Le 25 juin 2026, le gouvernement danois a soumis un projet de loi modifiant la loi spéciale sur l'Ukraine. Les hommes ukrainiens de 23 à 60 ans soumis aux règles de mobilisation ne pourraient plus obtenir de titre de séjour au titre de la protection temporaire, sauf s'ils sont exemptés du service militaire.

Le champ de la restriction et son statut juridique
Le texte vise les demandeurs soumis à la mobilisation ukrainienne, soit les hommes de 23 à 60 ans. Il ne s'appliquerait pas aux hommes ayant déjà obtenu un titre de séjour ni à ceux ayant déposé leur demande avant le 25 juin 2026. Les hommes exemptés de service militaire resteraient éligibles.

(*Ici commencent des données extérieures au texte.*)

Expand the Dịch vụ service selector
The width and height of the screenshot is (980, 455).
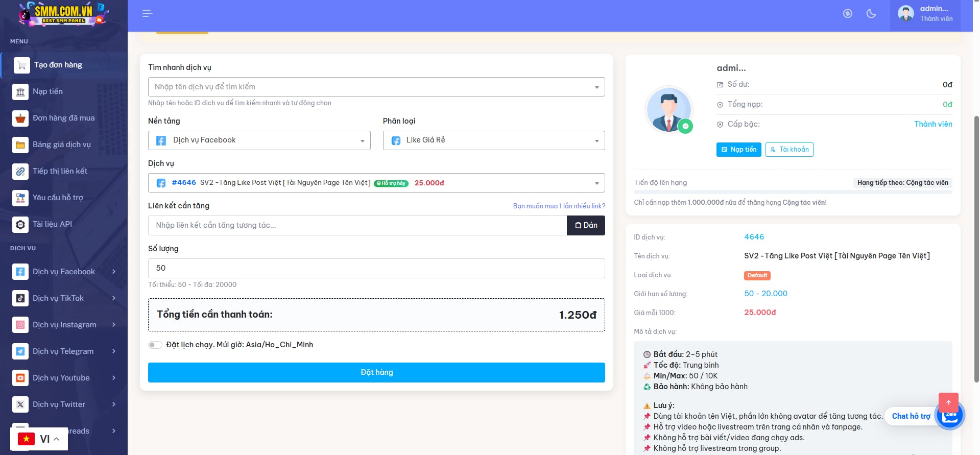376,183
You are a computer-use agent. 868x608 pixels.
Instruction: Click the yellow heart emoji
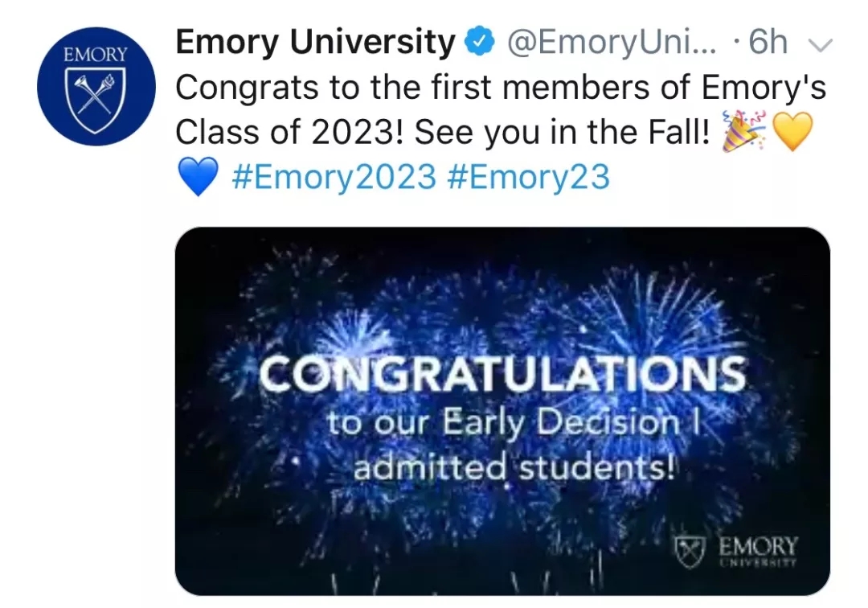click(x=793, y=133)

Le projet n'est pas encore adopté. Le service d'immigration danois (nyidanmark.dk) précise qu'il a été transmis pour consultation ; son entrée en vigueur exacte restait à confirmer fin juin 2026. L'administration examinera seulement si les permis accordés après le 25 juin mais avant l'entrée en vigueur de la règle doivent être révoqués.

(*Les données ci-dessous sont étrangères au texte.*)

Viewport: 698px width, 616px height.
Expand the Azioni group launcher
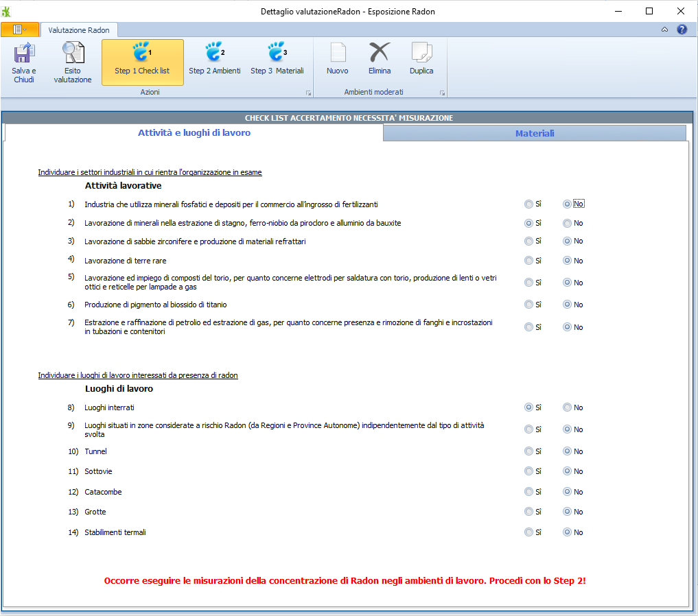(308, 93)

En début mai 2026, environ 47 600 déplacés d'Ukraine vivaient au Danemark au titre de la loi spéciale. Sur l'ensemble des titres accordés, environ 15 000 concernaient des hommes de 23 à 60 ans soumis à la mobilisation, selon le ministère et l'analyse de Refugees Welcome Denmark.
Pourquoi Copenhague justifie la mesure
Le gouvernement présente la restriction comme un soutien à la défense ukrainienne. Le ministre de l'Immigration et de l'Intégration, Morten Bødskov, a déclaré que le Danemark se tient aux côtés de l'Ukraine et que ses règles de résidence ne doivent pas servir à éviter la mobilisation. Selon lui, cela affaiblirait l'effort militaire ukrainien contre l'agression russe.
Cette justification s'appuie sur le contexte ukrainien : en Ukraine, la loi martiale interdit à la plupart des hommes en âge de servir de quitter le pays, afin de préserver les capacités de mobilisation des forces armées (voir La population ukrainienne : quelle est la réalité derrière le chiffre de 22 à 25 millions ?). Le gouvernement danois décrit la mesure comme une réponse à ce cadre légal, sans que cette description constitue une preuve de l'effet réel sur la défense.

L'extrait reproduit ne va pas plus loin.